O ex-gerente Luzivan Farias da Silva, cost acusado de assassinar a tiros o empresário Leonel Evaristo da Rocha, proprietário da rede de restaurantes Bargaço, será julgado pelo júri popular. O juiz do
Tribunal do Júri de Brasília acatou os termos da denúncia, oferecida pelo Ministério Público do DF, e pronunciou o réu pelos crimes de homicídio e furto qualificados. Não há data prevista para o julgamento.
O crime ocorreu em abril deste ano, por volta das 22h15, na BR-450, no Setor de Postos e Motéis Sul, sentido Brasília- Núcleo Bandeirante. De acordo com a denúncia do MP, o réu teria matado o empresário para ocultar falcatruas cometidas quando era gerente de um dos estabelecimentos comerciais da vítima, em Fortaleza (CE).
Duas testemunhas no caso contrariaram a versão apresentada pelo réu, que afirmou ter sido vítima, junto com o empresário, de assaltantes que teriam abordado o carro onde os dois estavam. Laudo da perícia constatou vestígios de pólvora nas roupas de Luzivan, compatíveis
com pessoa que efetua disparos de arma de fogo.
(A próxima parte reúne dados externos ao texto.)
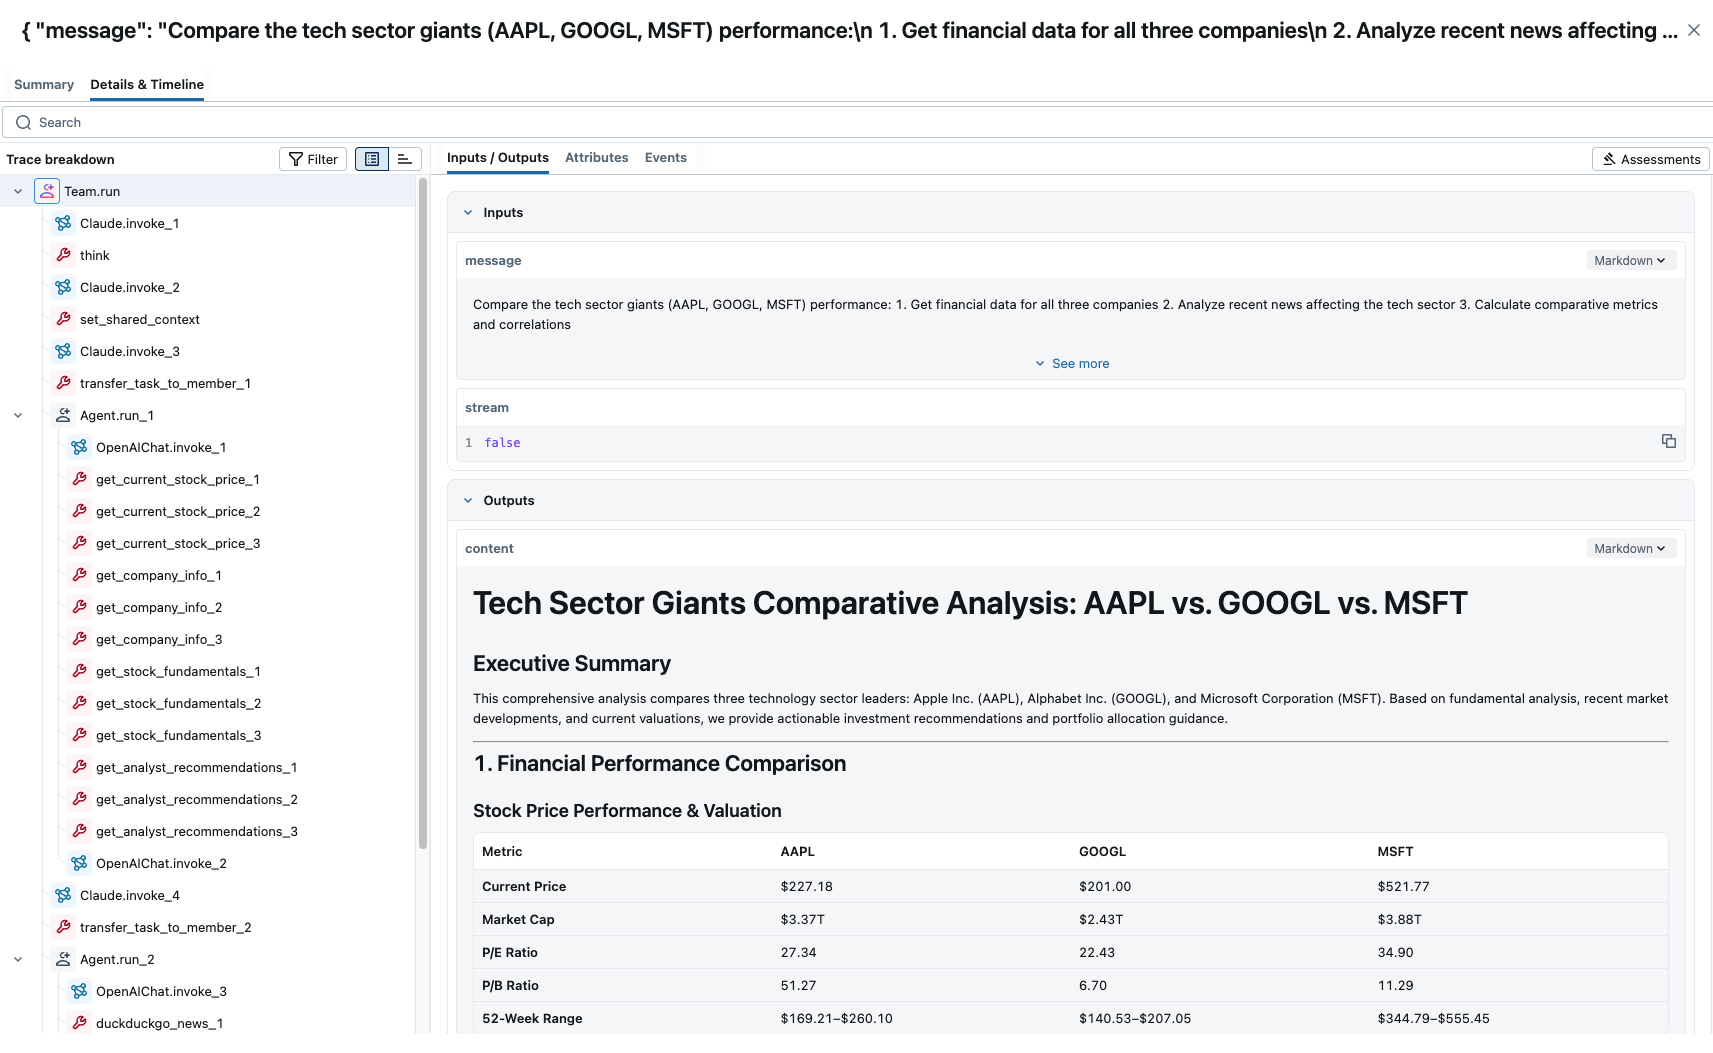The height and width of the screenshot is (1053, 1713).
Task: Switch to the Summary tab
Action: tap(44, 84)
Uma das testemunhas que passava pela rodovia viu Luzivan e outros dois homens conversando ao lado dos carros parados. Ao ficar sabendo da versão do gerente para o crime, a testemunha procurou a polícia espontaneamente, para narrar o que vira.
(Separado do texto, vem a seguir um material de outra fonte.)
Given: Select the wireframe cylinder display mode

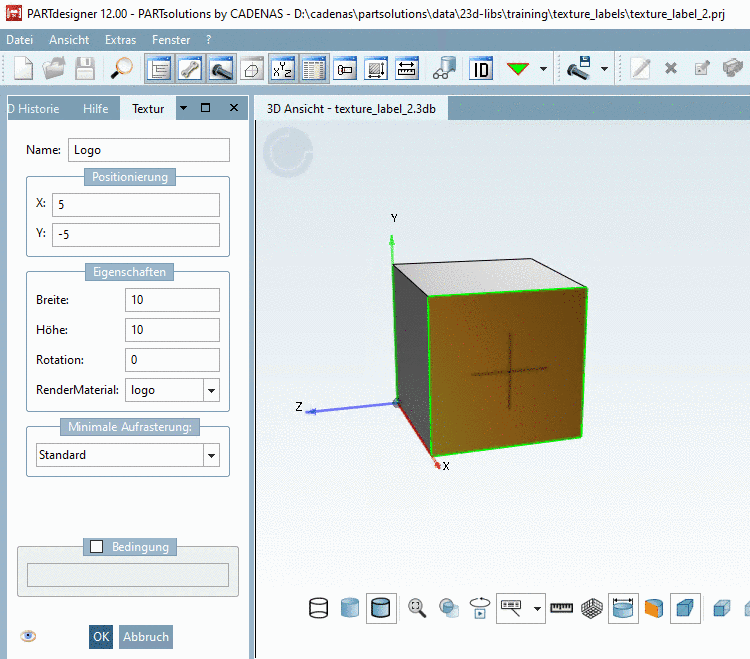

Os dois comparsas, reconhecidos por foto como os homens que conversavam com o acusado no momento do crime, são policiais militares e acusados de pertencer a um grupo de extermínio em Goiânia. Todos se falaram antes e depois do homicídio. O irmão do réu, Luís Carlos de Farias, que se encontra foragido, também participou da preparação da emboscada. Os policiais militares estão presos em Aparecida de Goiânia (GO).